Accueil - Dans son minuscule cabinet, les musulmans qui se sentent en confiance avec elle se bousculent.
Elle est née dans la petite Kabylie, de parents aisés et ouverts au monde.
Après de brillantes études au lycée d’Alger où elle obtiendra son baccalauréat, elle sera immédiatement dirigée vers l’Institut d’études paramédicales, l’université de médecine étant fermée aux musulmans, à quelques rares exceptions près.
Elle deviendra sage-femme et sera même la mieux notée de sa promotion. Nous sommes dans les années 40.
Au bout de quelques années de mariage, avec un certain Hamidou, son mari décède. Elle n’a pas d’enfants et découvre dans la foulée qu’elle ne peut pas en avoir.
Pour faire face aux nombreuses sages- femmes européennes qui venaient chaque année sur le marché, l’administration française la mute, pour des raisons de nécessité, à Tiaret.
C’est la première Algérienne à occuper un tel poste. Les médecins pieds-noirs la regardent de haut et refusent de l’intégrer dans leur milieu.
Madame Hamidou en a vu d’autres dans la capitale.
Dans son minuscule cabinet, les musulmans qui se sentent en confiance avec elle se bousculent.
Au bout de trois ans d’exercice, elle donnera toute la mesure de son talent. Les toubibs prétentieux de la rue Bugeaud se ravisent, lui demandent souvent conseil et parfois même lui envoient des cas compliqués.
Ce seront bientôt toutes les femmes enceintes de la ville qui défileront dans son bureau et sa réputation est telle qu’on viendra de très loin pour la consulter. Mais pourquoi les Tiaretis de l’époque se sont-ils tellement attachés à cette femme, au point que leurs enfants en parlent aujourd’hui ?
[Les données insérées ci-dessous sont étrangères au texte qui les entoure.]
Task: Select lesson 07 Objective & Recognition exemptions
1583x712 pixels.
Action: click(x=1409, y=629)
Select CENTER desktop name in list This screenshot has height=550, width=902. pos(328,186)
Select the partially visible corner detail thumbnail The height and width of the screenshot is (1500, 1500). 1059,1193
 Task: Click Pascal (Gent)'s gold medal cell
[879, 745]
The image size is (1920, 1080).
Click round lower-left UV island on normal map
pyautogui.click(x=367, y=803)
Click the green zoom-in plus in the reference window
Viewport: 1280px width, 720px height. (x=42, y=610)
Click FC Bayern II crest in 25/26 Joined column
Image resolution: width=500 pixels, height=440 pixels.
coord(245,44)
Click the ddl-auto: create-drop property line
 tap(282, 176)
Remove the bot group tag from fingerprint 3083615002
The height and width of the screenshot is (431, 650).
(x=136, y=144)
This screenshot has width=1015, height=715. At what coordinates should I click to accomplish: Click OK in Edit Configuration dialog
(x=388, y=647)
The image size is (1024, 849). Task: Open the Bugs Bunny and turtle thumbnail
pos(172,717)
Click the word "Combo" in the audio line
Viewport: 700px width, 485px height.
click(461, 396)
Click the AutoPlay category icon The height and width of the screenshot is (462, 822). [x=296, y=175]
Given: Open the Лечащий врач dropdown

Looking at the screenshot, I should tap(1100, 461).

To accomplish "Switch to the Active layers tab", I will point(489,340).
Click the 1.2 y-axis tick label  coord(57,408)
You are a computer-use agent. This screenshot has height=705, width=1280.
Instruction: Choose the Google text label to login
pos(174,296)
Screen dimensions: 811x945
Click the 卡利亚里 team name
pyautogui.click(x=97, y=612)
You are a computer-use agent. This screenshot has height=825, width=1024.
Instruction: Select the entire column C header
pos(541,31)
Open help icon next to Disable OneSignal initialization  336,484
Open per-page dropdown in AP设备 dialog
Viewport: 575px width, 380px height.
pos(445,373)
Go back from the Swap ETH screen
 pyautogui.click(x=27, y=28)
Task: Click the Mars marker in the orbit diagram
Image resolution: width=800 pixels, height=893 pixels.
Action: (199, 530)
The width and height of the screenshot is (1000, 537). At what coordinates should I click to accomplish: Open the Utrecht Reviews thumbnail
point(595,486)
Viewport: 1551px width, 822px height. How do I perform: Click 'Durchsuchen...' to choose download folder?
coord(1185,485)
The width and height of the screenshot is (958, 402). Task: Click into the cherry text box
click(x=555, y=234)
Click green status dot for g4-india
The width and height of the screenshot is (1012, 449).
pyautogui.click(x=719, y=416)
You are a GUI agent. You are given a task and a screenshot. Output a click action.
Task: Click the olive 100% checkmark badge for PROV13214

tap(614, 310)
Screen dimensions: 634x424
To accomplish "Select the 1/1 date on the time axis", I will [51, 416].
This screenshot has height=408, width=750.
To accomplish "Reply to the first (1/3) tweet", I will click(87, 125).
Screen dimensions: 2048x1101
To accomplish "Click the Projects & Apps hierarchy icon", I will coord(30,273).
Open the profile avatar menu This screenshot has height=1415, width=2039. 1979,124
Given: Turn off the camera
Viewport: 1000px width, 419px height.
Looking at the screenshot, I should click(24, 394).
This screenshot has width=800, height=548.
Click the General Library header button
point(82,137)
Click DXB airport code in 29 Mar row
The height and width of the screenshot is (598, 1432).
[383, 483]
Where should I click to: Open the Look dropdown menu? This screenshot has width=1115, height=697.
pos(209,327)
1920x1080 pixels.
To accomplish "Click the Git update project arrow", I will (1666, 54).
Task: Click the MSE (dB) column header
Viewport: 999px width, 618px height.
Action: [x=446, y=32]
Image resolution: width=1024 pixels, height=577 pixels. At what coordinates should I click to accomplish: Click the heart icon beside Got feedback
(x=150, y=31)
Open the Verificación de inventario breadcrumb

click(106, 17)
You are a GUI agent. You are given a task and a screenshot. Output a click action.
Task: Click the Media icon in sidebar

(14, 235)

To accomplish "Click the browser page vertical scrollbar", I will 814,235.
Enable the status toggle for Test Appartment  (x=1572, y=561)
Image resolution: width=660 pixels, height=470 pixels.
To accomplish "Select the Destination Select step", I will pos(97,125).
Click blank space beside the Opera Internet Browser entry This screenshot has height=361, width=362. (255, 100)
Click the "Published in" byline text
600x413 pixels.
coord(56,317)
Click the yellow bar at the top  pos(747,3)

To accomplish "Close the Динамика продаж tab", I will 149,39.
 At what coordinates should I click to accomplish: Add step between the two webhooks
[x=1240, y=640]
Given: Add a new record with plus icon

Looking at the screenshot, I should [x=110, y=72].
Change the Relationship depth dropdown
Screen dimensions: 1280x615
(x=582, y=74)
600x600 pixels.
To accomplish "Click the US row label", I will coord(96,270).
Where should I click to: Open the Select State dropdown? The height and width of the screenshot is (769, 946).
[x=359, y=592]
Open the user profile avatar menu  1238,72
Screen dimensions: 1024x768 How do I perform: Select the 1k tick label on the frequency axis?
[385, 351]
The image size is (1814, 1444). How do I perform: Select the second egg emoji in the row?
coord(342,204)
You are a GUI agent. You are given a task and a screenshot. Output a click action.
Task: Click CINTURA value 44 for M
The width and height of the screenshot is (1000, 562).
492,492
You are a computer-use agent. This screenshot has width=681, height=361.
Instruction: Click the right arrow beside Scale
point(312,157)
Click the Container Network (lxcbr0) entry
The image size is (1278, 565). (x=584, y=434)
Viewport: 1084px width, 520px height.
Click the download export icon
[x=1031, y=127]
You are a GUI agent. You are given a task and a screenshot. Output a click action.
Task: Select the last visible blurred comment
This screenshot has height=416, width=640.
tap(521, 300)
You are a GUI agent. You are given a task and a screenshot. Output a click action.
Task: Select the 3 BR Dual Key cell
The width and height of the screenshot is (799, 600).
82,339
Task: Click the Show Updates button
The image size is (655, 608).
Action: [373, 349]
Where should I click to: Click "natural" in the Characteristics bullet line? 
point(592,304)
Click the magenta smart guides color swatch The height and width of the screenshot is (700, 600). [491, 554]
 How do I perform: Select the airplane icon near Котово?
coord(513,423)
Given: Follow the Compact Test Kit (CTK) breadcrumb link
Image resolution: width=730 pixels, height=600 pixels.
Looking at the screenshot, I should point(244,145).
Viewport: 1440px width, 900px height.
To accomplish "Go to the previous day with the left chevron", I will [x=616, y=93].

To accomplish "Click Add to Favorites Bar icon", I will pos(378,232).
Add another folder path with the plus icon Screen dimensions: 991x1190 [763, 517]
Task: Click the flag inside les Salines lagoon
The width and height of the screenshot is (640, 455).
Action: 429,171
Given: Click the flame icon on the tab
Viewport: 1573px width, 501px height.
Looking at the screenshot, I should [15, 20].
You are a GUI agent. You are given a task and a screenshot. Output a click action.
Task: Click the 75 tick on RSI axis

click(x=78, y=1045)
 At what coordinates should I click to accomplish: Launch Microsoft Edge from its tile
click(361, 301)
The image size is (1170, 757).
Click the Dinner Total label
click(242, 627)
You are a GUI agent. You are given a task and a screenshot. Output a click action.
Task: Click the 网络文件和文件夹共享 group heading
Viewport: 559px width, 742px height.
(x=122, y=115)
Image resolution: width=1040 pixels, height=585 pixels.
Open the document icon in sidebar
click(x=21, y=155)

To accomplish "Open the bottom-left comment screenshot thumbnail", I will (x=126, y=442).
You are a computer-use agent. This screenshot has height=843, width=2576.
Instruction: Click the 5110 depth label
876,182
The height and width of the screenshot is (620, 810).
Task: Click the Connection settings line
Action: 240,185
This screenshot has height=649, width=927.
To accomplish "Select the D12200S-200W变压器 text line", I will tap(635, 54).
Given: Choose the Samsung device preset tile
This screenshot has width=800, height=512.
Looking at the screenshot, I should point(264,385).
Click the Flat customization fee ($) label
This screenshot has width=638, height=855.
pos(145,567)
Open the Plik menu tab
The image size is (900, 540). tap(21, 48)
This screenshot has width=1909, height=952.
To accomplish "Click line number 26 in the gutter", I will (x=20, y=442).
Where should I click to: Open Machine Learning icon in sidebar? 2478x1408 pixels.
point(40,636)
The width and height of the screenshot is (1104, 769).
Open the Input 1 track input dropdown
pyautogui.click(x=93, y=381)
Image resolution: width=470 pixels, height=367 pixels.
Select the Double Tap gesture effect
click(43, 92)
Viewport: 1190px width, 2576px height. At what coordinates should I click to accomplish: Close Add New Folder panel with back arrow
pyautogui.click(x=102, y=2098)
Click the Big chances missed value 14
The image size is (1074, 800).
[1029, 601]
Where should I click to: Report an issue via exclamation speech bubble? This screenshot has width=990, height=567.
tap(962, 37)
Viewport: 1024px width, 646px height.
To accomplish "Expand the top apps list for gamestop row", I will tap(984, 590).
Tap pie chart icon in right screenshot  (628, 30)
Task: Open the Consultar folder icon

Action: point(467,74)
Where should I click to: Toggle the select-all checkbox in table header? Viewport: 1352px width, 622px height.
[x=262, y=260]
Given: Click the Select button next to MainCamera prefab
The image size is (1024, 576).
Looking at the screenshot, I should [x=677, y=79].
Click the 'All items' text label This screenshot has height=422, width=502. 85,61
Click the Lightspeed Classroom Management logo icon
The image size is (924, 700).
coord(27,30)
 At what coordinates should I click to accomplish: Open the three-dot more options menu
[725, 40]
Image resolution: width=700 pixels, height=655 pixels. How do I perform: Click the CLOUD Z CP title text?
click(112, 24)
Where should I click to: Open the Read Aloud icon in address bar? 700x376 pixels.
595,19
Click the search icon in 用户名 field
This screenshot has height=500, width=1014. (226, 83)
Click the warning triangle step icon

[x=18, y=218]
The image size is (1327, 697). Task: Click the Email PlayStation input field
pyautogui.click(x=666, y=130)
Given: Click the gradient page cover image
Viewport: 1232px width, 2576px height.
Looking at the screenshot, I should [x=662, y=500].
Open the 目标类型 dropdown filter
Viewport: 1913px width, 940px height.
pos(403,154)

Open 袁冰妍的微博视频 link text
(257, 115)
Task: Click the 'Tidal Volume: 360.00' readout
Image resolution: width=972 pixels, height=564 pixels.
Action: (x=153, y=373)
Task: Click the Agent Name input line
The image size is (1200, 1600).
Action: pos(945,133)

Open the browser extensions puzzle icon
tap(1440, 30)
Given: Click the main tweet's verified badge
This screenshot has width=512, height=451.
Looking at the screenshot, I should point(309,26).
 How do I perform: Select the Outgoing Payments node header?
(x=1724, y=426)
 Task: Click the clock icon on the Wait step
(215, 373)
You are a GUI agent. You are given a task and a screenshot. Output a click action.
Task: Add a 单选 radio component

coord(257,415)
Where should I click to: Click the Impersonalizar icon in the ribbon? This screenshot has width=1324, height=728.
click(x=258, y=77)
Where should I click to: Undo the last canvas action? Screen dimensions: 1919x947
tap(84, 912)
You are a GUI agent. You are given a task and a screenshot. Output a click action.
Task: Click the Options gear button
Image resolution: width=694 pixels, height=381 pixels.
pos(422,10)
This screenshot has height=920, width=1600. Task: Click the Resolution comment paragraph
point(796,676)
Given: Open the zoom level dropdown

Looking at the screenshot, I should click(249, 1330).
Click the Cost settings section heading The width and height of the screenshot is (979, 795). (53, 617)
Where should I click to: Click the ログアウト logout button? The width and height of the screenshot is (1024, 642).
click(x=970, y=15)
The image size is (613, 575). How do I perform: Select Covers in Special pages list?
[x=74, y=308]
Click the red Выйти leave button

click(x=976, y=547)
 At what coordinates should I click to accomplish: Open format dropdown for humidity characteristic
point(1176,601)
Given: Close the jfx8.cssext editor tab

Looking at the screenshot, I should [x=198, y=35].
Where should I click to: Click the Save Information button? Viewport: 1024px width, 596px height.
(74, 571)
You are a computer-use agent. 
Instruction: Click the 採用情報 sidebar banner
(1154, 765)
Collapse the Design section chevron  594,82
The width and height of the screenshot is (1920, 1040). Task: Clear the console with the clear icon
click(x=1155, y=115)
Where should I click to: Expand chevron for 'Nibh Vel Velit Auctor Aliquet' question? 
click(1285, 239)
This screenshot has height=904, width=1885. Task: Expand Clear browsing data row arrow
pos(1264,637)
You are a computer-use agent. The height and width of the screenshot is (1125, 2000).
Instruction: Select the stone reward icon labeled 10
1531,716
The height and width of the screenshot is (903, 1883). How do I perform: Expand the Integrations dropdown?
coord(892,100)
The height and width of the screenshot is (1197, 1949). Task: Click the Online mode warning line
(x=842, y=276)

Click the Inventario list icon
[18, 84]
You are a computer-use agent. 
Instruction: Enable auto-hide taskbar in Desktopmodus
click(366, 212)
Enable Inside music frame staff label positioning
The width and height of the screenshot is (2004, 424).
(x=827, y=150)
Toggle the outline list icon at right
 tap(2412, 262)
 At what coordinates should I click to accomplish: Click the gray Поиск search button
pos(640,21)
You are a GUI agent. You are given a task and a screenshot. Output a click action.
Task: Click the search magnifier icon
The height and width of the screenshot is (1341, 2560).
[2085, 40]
Indépendamment de sa compétence, Madame Hamidou était en fait une dame au grand cœur qui ne laissait personne indifférent.
Elle payait de sa personne dans les cas difficiles et assistait les cas les plus désespérés jusque dans les blocs opératoires de l’hôpital, quand il le fallait.
Ses consultations n’étaient pas tarifiées, on lui donnait ce qu’on pouvait et les patientes qui n’avaient pas les moyens en étaient exemptées.
A force de travail et de dévouement, elle a fini par forcer le respect des Européens. Les musulmans, qui en était fiers, l’adoraient.
A sa mort, elle sera pleurée par toute la ville, par tous les enfants qu’elle a mis au monde et qui ont grandi et dont elle reste la première maman, elle qui n’a jamais eu d‘enfants.